====== Passage provided ======
Senate Bill 799 would make it a criminal offense punishable by up to five years in prison and a $500 fine to represent oneself as a board-certified behavior analyst primarily for the treatment of children with autism. Each patient contact or consultation would be considered a separate offense under the bill.

State Sen. Bob Duff, a Norwalk Democrat, along with state Rep. Larry Cafero, a Norwalk Republican and minority leader in the state House of Representatives, and state Senate Majority Leader Martin Looney, a New Haven Democrat, all spoke at the event to show their support for the bill. With bipartisan support from such high-ranking legislators as Looney and Cafero, Duff said, the bill has an excellent chance of passing.

Looney said the bill would toughen the penalties for fraudulent behavior in a way that would have behavioral therapists for autism treated by the state in a similar way to the state's treatment of health-care professionals in other fields.

Cafero said that in Lore's case, she was convicted of larceny charges sufficient enough to put her in prison upon conviction, a situation that may not always apply in other cases unless the proposal is made law.

Cafero pointed out that parents who find they have autistic children are desperate to seek help with something about which they themselves have little or no knowledge, and that makes them especially vulnerable to fraudsters claiming to be therapists. 

"When you're thrust into the world of autism, it's a strange, new world," said Margaret Busteck of Norwalk. "When Stacy first came into our lives, we felt she was a dream come true."

If the legislative proposal had been law earlier, it might have frightened people like Lore away from the idea of faking their credentials, Busteck said, "and my son would not have been cheated out of his window of opportunity."
====== Dataset section ======
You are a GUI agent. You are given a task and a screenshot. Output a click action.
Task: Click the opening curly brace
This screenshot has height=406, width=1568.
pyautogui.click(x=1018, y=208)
======
# [Task to complete]
Using the passage on Senate Bill 799, answer these:
1. What is the longest prison term the bill would allow for the offense it describes?
2. Which party does state Rep. Larry Cafero belong to, and what leadership post does he hold?
3. What did Margaret Busteck say her family felt when Stacy first came into their lives?
Answer using only the text, not the listing.

# [Result for this task]
1. Up to five years in prison.
2. He is a Republican and the minority leader in the state House of Representatives.
3. They felt she was a dream come true.